Je n'ai pas trouvé le thème passionnant mais justement : vous n'en avez que plus de mérite de le traiter. J'ai trouvé çà et là des petites idées, des trouvailles, des acrobaties verbales intéressantes. J'en cite un peu, pour étayer mes dires :

"Il lui balançait des petites phrases comme des boulets de canons pour faire vaciller ses remparts. Des munitions d’humour, une artillerie de délicatesse cachée derrière des murs de maladresses".

Ou encore :

"En brûlant leur abstinence ils oubliaient tous leurs égards dans un incendie compulsif de sexe".
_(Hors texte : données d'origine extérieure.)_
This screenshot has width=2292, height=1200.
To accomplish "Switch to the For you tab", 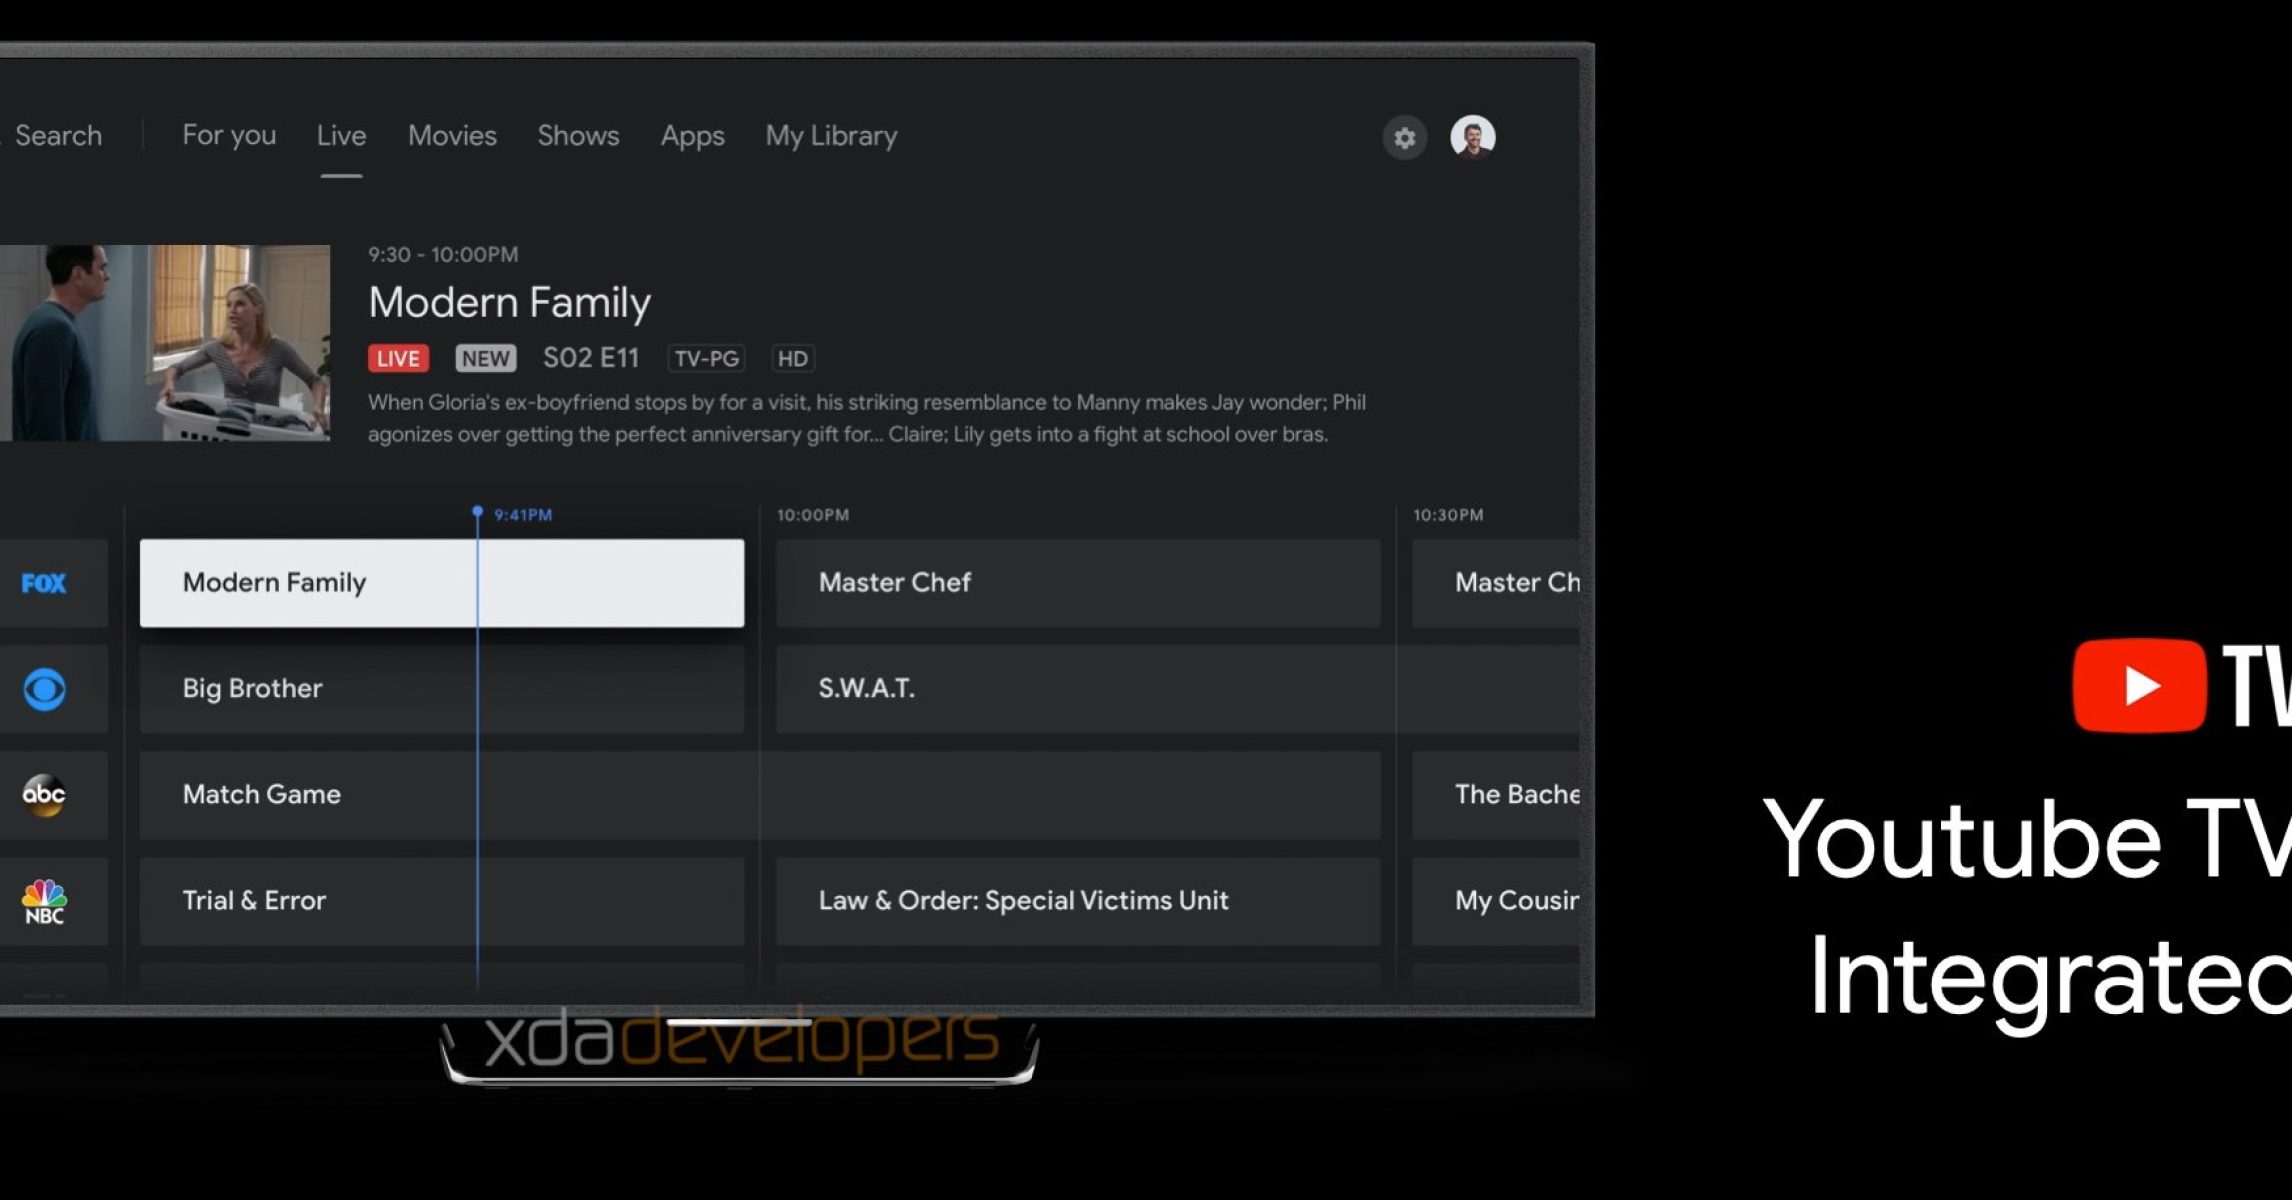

Je ne sais pas... J'imagine aussi bien que ça puisse plaire à certains, et je vois déjà les autres crier au cliché. Plus ça va, plus la dimension subjective du commentaire m'apparaît, elle englobe tout... Phagocyte le propos. J'ai été surpris par certains raccourcis, qui m'ont fait sourire. Après... Plus j'y réfléchis, plus je me dis qu'il est des cas où juger est difficile. Alors...

La première citation, en la relisant, me fait penser, j'ignore pourquoi, à Brussolo. Cette façon de coller deux mots l'un à côté de l'autre, qui pourtant ne devraient pas se croiser...

Voilà pour ce soir. J'avoue que ça n'est pas terrible. J'espère que les suivants feront mieux.

Ubik.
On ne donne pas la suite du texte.